* **Your objective**
Give back a single figure: the number of lines in the entries below that contain "width".

********************

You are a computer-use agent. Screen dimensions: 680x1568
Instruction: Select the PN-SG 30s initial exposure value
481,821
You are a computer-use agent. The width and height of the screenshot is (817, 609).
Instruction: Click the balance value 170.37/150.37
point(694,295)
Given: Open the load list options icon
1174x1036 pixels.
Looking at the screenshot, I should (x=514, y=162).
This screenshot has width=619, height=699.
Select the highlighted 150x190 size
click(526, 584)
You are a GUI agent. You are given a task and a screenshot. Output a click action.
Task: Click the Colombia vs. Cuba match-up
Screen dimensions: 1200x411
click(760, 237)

********************

* **Response box**
2